A major challenge in using a surrogate is to demonstrate its suitability to assess the pharmacological effects of the clinical molecule. As a first step, it is important to show that the two molecules are comparable from a structural perspective. The surrogate ADC had similar linker–drug (vc–MMAE) as polatuzumab vedotin and similar average number of MMAEs conjugated to the antibody or drug‐to‐antibody ratios (Table 1). Although, the surrogate antibody differed from the clinical antibody in being a chimeric construct with a similar human IgG1 backbone but non‐humanized (mouse) complementarity‐determining regions, we did not anticipate that these characteristics would affect the PK/PD and toxicity evaluation in cynomolgus monkeys. This was supported by the fact that the surrogate ADC binds to monkey CD79b with a affinity similar to that of polatuzumab vedotin binding to human CD79b (Table 1). In addition, both antibodies bind to similar epitopes and have a similar human Fc region.

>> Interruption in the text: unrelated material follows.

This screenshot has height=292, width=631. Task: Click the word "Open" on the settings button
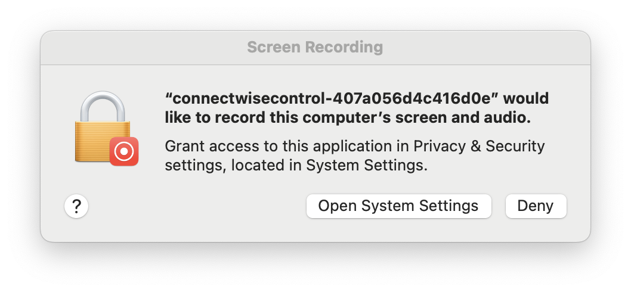pos(337,206)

Rigorous in vitro and in vivo assessments further demonstrated that the surrogate ADC resembles polatuzumab vedotin. The surrogate ADC showed comparable in vitro plasma stability, in vivo anti‐tumour activity, and in vivo PK in mice as polatuzumab vedotin. The surrogate ADC also showed similar binding activity to human FcγRIA with approximately twofold to threefold increase in binding towards human FcγRIIA (H131 and R131), FcγRIIB, and FcγRIIIA (F158 and V158), as compared with polatuzumab vedotin. Although FcγR‐mediated effector functions, such as antibody‐dependent cell‐mediated cytotoxicity, are not the primary mechanism of action of polatuzumab vedotin, the ability of the surrogate ADC to bind to FcγRs enabled evaluation of potential FcγR‐mediated pharmacology and/or toxicity in a species (monkey) that is biologically relevant to humans. The in vitro and in vivo evaluations presented here demonstrated the similarity of the surrogate ADC to polatuzumab vedotin, further enabling the use of the surrogate ADC to assess the antigen‐dependent pharmacology, toxicology, and PK/PD activities in cynomolgus monkeys.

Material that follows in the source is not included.